Selected extract:
+ + + + + + +

They won't do a good job because they can work at McDonalds?
McDonalds is grueling work. Besides, they could pick and choose from
whatever minimum wage job they're attracted to.
Where did I ever state "they" wouldn't do a good job. Another example of someone reading something that was never stated and that is even after you quoted me. I will clarify what I meant. A Certified Nursing Aid that is responsible for Alzheimer and other vulnerable elderly patients which includes bathing, lifting, perineal care (washing private parts), changing diapers, toileting, feeding and so on is much harder than a fast food or retail job. I know because I've done all three. My point is that jobs that require very specific job skills and further education may suffer if the same can be earned at less demanding jobs with fewer skill sets needed. Do you disagree and if so explain without generalizations.
I should also say that if Minimum wage goes up then other wages, let's say $15-$20 should also go up somewhat.
And what is that "somewhat" amount? A teacher that is required to have four years of higher education, take four certification exams, and complete two semesters of teaching should earn the same as a 18 year high school student at Mcdonald? $15 an hour equivalent is about $30k a year with no overtime. A starting teacher depending on the state and county can vary at $28,000- $36,000. Pension plans for teachers are being threaten and the hours teachers put in is more than what the typical person thinks (lesson plans, grading, conferences ect...)
The main point I'm making is that the problem with income disparity isn't as simple as raising minimum wage. And the argument that other wages will rise or should rise is not valid unless you can show me proof of that happening here in America. Hence, the reason I'm interested in seeing the outcome in Seattle over the next few years. I'm in agreement a person should be able to support themselves on a full-time job regardless of job.

+ + + + + + +

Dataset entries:

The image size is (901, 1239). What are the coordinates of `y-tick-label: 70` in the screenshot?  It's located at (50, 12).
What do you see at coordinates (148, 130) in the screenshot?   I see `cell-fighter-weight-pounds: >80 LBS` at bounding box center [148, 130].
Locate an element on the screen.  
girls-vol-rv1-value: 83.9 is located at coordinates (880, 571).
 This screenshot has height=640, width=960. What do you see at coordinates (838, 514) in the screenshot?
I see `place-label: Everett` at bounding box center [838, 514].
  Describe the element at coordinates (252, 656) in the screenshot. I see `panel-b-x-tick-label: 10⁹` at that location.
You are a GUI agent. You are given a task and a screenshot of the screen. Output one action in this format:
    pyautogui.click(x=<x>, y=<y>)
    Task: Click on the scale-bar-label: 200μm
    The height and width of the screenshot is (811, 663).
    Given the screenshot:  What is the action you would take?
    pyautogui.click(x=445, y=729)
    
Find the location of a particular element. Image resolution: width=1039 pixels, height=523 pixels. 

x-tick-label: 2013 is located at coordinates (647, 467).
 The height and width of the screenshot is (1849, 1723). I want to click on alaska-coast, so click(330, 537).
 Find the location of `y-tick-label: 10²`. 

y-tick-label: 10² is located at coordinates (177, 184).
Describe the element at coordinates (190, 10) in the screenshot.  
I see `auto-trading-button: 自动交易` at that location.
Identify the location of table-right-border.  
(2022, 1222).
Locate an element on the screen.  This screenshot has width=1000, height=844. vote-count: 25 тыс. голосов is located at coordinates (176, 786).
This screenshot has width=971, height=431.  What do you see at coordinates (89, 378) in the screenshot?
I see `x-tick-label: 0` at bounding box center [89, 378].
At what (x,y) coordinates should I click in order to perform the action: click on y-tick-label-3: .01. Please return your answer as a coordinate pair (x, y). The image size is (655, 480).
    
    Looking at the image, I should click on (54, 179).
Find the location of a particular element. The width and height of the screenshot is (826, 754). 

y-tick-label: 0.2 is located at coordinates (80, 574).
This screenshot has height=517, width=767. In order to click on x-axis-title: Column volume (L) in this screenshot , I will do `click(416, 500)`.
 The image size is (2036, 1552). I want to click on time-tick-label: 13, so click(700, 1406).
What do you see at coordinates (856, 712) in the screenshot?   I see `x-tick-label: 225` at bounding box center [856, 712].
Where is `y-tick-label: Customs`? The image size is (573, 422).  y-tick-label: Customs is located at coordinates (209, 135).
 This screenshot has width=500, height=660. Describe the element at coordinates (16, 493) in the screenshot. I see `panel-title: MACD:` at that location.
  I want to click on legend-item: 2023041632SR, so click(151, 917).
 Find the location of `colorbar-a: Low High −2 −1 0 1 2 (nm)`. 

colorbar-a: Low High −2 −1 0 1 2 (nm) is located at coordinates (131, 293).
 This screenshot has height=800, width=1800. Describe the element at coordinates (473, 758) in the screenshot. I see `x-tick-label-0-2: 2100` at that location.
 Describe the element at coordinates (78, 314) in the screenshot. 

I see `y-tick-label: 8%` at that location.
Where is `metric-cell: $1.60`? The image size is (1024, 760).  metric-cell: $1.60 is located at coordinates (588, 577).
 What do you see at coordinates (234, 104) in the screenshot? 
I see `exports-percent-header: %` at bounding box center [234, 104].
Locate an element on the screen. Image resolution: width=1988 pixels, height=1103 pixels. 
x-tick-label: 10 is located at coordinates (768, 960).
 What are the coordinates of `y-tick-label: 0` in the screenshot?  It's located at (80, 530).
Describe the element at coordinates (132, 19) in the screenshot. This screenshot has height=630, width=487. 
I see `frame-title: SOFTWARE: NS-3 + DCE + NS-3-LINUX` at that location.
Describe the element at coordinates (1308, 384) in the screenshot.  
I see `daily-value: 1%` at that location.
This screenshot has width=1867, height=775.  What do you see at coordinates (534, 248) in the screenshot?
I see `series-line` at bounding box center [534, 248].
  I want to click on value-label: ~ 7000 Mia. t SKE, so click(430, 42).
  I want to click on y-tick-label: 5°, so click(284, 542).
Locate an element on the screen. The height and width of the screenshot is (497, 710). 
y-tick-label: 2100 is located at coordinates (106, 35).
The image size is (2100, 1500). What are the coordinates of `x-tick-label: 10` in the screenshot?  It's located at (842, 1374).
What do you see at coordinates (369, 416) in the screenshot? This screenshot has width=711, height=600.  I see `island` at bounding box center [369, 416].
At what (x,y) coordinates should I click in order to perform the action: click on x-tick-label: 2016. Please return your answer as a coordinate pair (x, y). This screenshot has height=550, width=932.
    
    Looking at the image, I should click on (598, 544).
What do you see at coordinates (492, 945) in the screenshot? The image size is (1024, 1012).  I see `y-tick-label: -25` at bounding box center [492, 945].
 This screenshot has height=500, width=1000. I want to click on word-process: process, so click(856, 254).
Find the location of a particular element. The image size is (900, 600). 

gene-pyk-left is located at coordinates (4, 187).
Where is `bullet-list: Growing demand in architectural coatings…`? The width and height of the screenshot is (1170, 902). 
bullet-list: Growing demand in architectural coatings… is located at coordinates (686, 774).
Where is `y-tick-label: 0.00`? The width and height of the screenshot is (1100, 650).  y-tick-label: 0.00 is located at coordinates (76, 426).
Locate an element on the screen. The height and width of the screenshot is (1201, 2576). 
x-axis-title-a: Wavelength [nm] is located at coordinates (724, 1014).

+ + + + + + +

Brief: Reproduce part of the minimum wage post, beginning with "The main point" and ending after "regardless of job.".

Answer to this task:
The main point I'm making is that the problem with income disparity isn't as simple as raising minimum wage. And the argument that other wages will rise or should rise is not valid unless you can show me proof of that happening here in America. Hence, the reason I'm interested in seeing the outcome in Seattle over the next few years. I'm in agreement a person should be able to support themselves on a full-time job regardless of job.